The proponents of homeschooling have many reasons supporting homeschooling. For instance, according to them, children do not learn and respond well in large groups since they will tend to be nervous and overwhelmed by excitement. With such conditions for learning, they have difficulty in learning and grasping ideas. Consequently, with difficulty in learning, such children will develop behavioral problems. In their view, they observe that children can learn well and socialize best in the presence of their parents as opposed to other children in community schools (Mate, Gabor, and Gordon 227). Moreover, the proponents of homeschooling view community schooling as prone to peer pressure.

Children will tend to emulate others regardless of even if they are wrong. As a result, they will forget the social norms and ethics, and the ultimate consequence of hi will be rivalry ridicule and unhealthy competition which all translates to negative socialization. As opposed to the negative socialization in community schools, homeschoolers can interact with their siblings and parents thus are likely to be self-confident, self-respectful as well as can exhibit a sense of self-worth (Neuman, Ari, and Guterman. 271). All these virtues are indicators of positive socialization. Homeschooling does not undermine a child's ability to socialize but instead have positive impacts on the social interactions of a child. The child is not exposed to negative social interactions through peer pressure which can include violence, drug abuse and many other negative influences which are common in community schools.

Several types of research have indicated that children who are homeschooled are exposed to adequate conditions for socialization and hence can achieve good levels of social interaction. For instance, they have wide social networks which are designed within well-scheduled calendars which incorporates social activities such as field trips, group sports, music classes, gymnastics classes as well as play dates (Neuman, Ari, and Guterman. 275). The homeschooled children have sufficient freedom hence are always content with their abilities, and therefore, they can pursue their educational paths without a feeling of inadequacy attributed to comparison in community schools amongst the children. As they grow older, they get opportunities for socialization when they enroll in public and community colleges which enhance their general abilities to socialize well. Furthermore, their ability to socialize can still be enhanced when they join universities and workplaces.

Homeschooling does not undermine social interaction in children but influences of controlling and restricting the growth of the children. Children who are homeschooled can still interact with their peers but instead will grow and transform as individuals. When interacting with their peers, they can identify the important aspects of the interaction and embrace positive social norms to be on their own. The homeschooled children have an opportunity to benefit from social skills that are valued by their community as compared to the classroom kids who will tend to embrace classroom-based skills. Nevertheless, homeschooled children do not suffer from the confinement with other kids of their age but instead can learn from a different age group as opposed to community schools which always classifies children by their age. Such classification would lead to the weak children to be left behind while those who excel will be ahead. The homeschooled children have the opportunity and freedom to get engaged within their communities and hence can establish a connection with people who are outside their age group (Kunzman, Robert. 135).

Homeschooling enables the children to be taught by the best teachers in the form of their parents and close relatives.

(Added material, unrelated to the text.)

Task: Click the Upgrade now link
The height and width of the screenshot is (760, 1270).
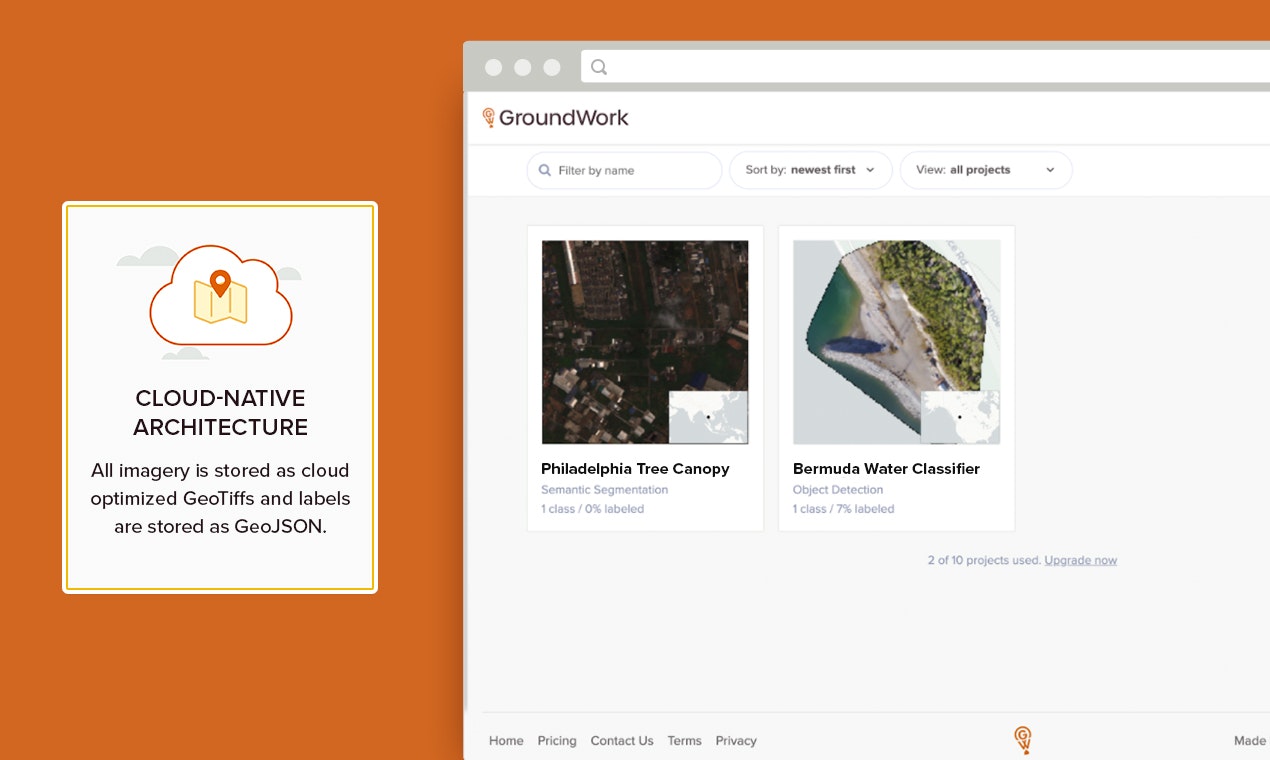Action: click(1080, 560)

Such teachers possess a passion for sharing knowledge objectively. In the learning process, they will always impart a sense of social worth and interactions to the children thereby equipping them to be well-conversant with their social life and values (Grolnick, and Wendy 170). These parents moreover, will always consolidate enthusiasm, and the subject taught, and this will motivate the kids to be curious to know about their environment. During the lessons, the children will be in a position to embrace social ethics and conducts. Homeschool allows parents to share their spiritual convictions with children and in the same context, the children can be scheduled to attend bible studies and fellowships from which they can interact with others hence socializing (Grolnick, and Wendy 174).

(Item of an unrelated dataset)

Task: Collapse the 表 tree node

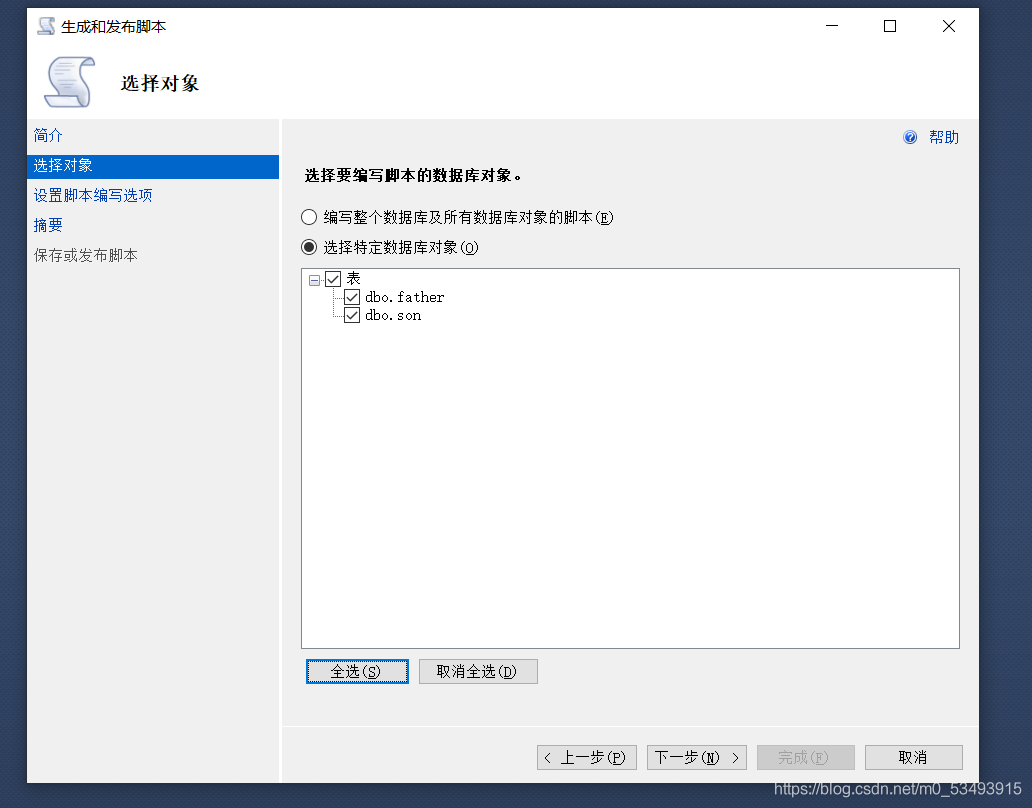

Those who are opposed to homeschooling also have their reasons to believe that homeschool undermines the ability of a child to learn how to socialize. Their major point of the argument is that homeschooled children have limited access to social interactions and this makes them develop social phobias and social awkwardness as compared to children taught in public schools who are exposed to many children of their peers. Moreover, they hold the view that children who are homeschooled have limited access to social events and activities making it difficult for them to grow and develop socially personally. They also argue that homeschooled children have fewer friends a characteristic that reduces their ability to interact with other people socially. Based on this argument, homeschooled children are viewed to be encountering loneliness which is a sign of social isolation.

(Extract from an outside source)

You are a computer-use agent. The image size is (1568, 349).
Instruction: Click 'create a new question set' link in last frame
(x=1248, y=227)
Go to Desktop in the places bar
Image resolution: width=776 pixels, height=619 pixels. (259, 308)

In as much as some people believe that homeschool undermines children's ability to socialize by because it results to fewer friends, this stand can be opposed by the proponents of the homeschools as they hold the view that the lesser the friends exhibited by the homeschoolers, the lesser the interaction with peers. This implies that homeschooled children are less peer-dependent hence act mature socially. Furthermore, homeschooled children can be said to be cautious when making friends thus cannot be controlled by illusion. When interacting they cultivate their friendship appropriately because they have the mental space to do that. They also know how to be committed into making long-lasting friendships which are based on positive change; thus it does they are not faced with any obstacle to interaction and socialization. The proponents of homeschooling who argue that homeschooling does not undermine the ability of children to socialize can use many attributes of homeschooling to support their stand by rebottling on the views of those who see homeschooling to be a deterrent to socializing. These include

The children being homeschooled can find friends within their areas through the use of the internet, library, worship places and also can put notices on community billboards to reach to other children of similar interests (Shin, and Wonsun 650). Nevertheless, they can volunteer their services by visiting community projects such as nursing homes from which they can acquire true socialization skills. They can also join groups engaged with community development. These can include dance, concerned environmental groups, and sporting clubs. All these approaches can ensure that homeschooled children are not lonely. Once they join groups within their communities, they able to socialize in as much as they are homeschooled. Nevertheless, these opportunities available for homeschooled children prove that homeschooling cannot be an obstacle toward socialization by children. On the contrary, homeschooling is a strategy that is positive towards ensuring healthy and constructive socialization (Yin, Ching, Razak, and Baharun 65). It prevents children from negative peer pressures and bad influence. It also ensures children are in safe and keep watch from their parents; hence they cannot go astray (Grolnick, and Wendy 176).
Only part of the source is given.